-- SOURCE DOCUMENT --
3. The terms of the transactions contemplated by this Sales Plan were approved prior to the execution and delivery of this Sales Plan by Xxxxxx Xxxxxxx’x board of directors in accordance with Rule 16b-3(e) under the Exchange Act, and Xxxxxx Xxxxxxx agrees Rule 16b-3(e) applies to Sales by the Seller under the Sales Plan.
4. Xxxxxx Xxxxxxx is not aware of material nonpublic information about Xxxxxx Xxxxxxx or its securities.
D. | MS Entities’ Covenants |
On and after the date hereof and so long as this Sales Plan has not been terminated pursuant to Paragraph F, Xxxxxx Xxxxxxx agrees with Seller as follows:
1. During each Quarterly Plan Period, Xxxxxx Xxxxxxx will (i) notify Seller in writing promptly if, based on its internal monthly share count worksheets, the aggregate number of Shares that Xxxxxx Xxxxxxx has repurchased under its share repurchase program has caused Seller’s percentage of ownership of the Shares to be 24.5% or greater and (ii) use commercially reasonable efforts to cooperate with Seller to implement measures to reduce Seller’s percentage of ownership of the Shares to less than 24.5%, including designating one or more Business Days during the relevant Quarterly Plan Period as Sale Days.

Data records
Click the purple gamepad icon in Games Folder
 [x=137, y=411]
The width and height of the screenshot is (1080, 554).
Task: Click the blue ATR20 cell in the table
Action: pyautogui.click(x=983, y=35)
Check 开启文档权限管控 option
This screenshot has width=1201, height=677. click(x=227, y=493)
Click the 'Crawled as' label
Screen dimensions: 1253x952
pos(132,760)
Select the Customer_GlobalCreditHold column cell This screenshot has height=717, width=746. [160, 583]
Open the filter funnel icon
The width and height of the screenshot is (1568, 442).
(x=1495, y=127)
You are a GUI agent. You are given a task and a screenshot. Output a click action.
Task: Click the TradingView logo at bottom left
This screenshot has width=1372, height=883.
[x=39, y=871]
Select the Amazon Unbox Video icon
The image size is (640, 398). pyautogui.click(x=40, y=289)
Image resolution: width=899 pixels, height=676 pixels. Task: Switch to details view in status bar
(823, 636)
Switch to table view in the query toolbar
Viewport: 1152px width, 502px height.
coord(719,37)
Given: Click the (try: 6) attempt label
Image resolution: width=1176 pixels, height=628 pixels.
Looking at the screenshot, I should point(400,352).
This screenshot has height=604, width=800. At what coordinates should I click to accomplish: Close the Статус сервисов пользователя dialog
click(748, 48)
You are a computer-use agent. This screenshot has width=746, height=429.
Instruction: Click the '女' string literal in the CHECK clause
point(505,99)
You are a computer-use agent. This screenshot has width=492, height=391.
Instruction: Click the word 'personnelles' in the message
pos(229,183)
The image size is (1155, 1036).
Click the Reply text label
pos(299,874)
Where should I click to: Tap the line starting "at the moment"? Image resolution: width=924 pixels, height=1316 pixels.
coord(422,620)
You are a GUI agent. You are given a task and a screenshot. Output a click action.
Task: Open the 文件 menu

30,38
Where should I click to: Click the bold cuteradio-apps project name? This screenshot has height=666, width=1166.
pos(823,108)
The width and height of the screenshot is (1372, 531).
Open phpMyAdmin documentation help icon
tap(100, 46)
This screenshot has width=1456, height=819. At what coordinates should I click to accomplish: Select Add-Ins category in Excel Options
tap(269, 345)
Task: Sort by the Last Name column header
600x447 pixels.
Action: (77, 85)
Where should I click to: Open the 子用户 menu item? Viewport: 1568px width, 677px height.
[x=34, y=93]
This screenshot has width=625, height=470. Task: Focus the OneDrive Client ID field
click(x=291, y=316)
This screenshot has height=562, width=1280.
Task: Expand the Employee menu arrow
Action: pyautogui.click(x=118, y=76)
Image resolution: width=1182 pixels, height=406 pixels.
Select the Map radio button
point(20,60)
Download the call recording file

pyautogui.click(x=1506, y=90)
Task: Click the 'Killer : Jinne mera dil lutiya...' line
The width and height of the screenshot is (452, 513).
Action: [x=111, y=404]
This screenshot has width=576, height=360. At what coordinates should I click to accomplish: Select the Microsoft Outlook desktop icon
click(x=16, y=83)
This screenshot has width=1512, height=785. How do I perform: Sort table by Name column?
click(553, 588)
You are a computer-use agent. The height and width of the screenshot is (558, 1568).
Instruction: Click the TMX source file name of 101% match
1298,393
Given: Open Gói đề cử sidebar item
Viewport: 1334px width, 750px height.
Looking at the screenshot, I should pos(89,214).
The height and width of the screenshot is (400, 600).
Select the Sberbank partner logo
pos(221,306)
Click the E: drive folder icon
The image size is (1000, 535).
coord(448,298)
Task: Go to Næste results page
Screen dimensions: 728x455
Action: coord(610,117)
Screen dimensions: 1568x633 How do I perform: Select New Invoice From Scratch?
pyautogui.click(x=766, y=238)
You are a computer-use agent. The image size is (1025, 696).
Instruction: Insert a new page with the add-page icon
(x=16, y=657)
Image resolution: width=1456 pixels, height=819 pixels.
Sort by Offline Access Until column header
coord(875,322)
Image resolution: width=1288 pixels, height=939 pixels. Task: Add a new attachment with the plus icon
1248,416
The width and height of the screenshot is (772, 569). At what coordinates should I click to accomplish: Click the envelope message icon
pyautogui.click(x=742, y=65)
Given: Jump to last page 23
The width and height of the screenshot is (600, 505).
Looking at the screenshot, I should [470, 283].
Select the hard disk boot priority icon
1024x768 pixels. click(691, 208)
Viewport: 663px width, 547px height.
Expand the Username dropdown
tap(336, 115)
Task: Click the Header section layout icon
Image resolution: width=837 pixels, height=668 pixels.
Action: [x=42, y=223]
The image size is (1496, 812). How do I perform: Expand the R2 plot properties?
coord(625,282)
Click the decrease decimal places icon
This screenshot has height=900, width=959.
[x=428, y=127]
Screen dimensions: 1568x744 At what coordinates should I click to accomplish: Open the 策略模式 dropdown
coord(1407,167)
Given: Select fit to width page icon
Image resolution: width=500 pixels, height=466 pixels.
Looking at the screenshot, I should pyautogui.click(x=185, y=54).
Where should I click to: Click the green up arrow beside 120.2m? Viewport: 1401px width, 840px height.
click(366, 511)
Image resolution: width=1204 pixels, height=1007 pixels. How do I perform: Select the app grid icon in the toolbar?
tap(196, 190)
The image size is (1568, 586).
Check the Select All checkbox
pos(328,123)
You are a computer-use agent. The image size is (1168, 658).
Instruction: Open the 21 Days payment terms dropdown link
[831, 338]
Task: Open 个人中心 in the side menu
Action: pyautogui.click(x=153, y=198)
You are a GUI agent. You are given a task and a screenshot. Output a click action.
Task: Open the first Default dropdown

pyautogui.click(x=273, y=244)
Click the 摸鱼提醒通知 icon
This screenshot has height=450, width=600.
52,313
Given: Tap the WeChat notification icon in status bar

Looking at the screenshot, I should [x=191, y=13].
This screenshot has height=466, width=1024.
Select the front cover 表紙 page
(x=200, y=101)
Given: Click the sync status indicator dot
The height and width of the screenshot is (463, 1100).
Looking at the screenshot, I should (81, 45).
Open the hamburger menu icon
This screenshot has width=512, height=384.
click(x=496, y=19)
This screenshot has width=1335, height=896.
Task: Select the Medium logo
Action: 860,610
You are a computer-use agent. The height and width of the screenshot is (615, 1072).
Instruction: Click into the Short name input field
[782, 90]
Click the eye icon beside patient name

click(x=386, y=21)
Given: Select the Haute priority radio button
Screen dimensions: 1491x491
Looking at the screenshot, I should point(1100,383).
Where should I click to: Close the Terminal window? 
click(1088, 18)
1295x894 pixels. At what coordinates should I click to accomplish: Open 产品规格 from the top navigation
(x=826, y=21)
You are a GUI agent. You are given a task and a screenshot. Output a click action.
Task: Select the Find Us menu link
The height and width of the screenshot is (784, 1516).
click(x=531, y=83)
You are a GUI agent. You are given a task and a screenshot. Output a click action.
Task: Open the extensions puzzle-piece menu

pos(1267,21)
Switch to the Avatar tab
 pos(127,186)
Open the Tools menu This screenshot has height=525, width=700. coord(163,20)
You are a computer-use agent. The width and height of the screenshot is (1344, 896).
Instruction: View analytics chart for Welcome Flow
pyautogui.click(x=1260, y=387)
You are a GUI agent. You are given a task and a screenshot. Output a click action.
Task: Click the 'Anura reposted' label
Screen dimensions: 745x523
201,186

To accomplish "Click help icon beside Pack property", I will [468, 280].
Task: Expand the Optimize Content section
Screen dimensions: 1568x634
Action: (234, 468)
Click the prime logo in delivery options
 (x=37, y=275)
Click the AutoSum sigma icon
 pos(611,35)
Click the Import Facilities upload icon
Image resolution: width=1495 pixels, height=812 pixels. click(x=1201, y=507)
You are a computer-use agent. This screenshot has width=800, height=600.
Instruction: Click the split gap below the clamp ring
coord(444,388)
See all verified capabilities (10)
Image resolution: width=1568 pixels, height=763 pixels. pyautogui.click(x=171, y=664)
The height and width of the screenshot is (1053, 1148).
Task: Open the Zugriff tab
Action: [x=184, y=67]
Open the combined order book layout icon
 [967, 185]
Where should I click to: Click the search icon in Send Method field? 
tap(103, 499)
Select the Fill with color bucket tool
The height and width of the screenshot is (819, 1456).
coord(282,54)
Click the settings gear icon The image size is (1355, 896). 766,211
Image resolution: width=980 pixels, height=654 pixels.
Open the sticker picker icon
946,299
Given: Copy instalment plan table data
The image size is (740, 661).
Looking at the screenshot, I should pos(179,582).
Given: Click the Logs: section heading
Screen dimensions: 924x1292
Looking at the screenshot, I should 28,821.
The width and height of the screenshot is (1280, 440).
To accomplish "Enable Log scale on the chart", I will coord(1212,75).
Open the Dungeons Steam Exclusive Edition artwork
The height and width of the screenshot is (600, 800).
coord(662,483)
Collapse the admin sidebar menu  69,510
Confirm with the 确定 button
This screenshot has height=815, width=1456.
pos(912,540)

-- PARTS OF THE EXERCISE --
• a. In the sales plan excerpt, what percentage of ownership of the Shares by Seller triggers the requirement to notify Seller in writing?
• b. Extend the sales plan text, starting after its final sentence.

-- ANSWERS TO THE TASKS --
• a. 24.5% or greater.

• b.
2. Xxxxxx Xxxxxxx will not take any action that would cause the affirmative defense of Rule 10b5-1(c) not to be available to Seller.
E. | Implementation of this Sales Plan |
1. Subject to Paragraph F, on each Sale Day, Seller agrees to sell and Xxxxxx Xxxxxxx agrees to purchase, through its agent MS & Co., a number of Shares equal to the Number of Shares for such Sale Day (each such sale, a “Sale”) unless Xxxxxx Xxxxxxx determines after consultation with qualified outside counsel that it would be illegal for Xxxxxx Xxxxxxx to do so. The purchase price per Share shall be equal to the Sale Price for such Sale pursuant to the terms and conditions set forth below.
2. On the Settlement Date for each Sale, (i) Seller shall authorize MS & Co. to transfer a number of Deposited Shares equal to such Number of Shares to an account of Xxxxxx Xxxxxxx, and (ii) MS & Co., as an agent of Xxxxxx Xxxxxxx, shall make a payment in immediately available funds to the account designated by Seller pursuant to Paragraph G.3 below in an amount equal to the product of (x) the Number of Shares for the Sale Day for such Sale and (y) the Sale Price for such Sale.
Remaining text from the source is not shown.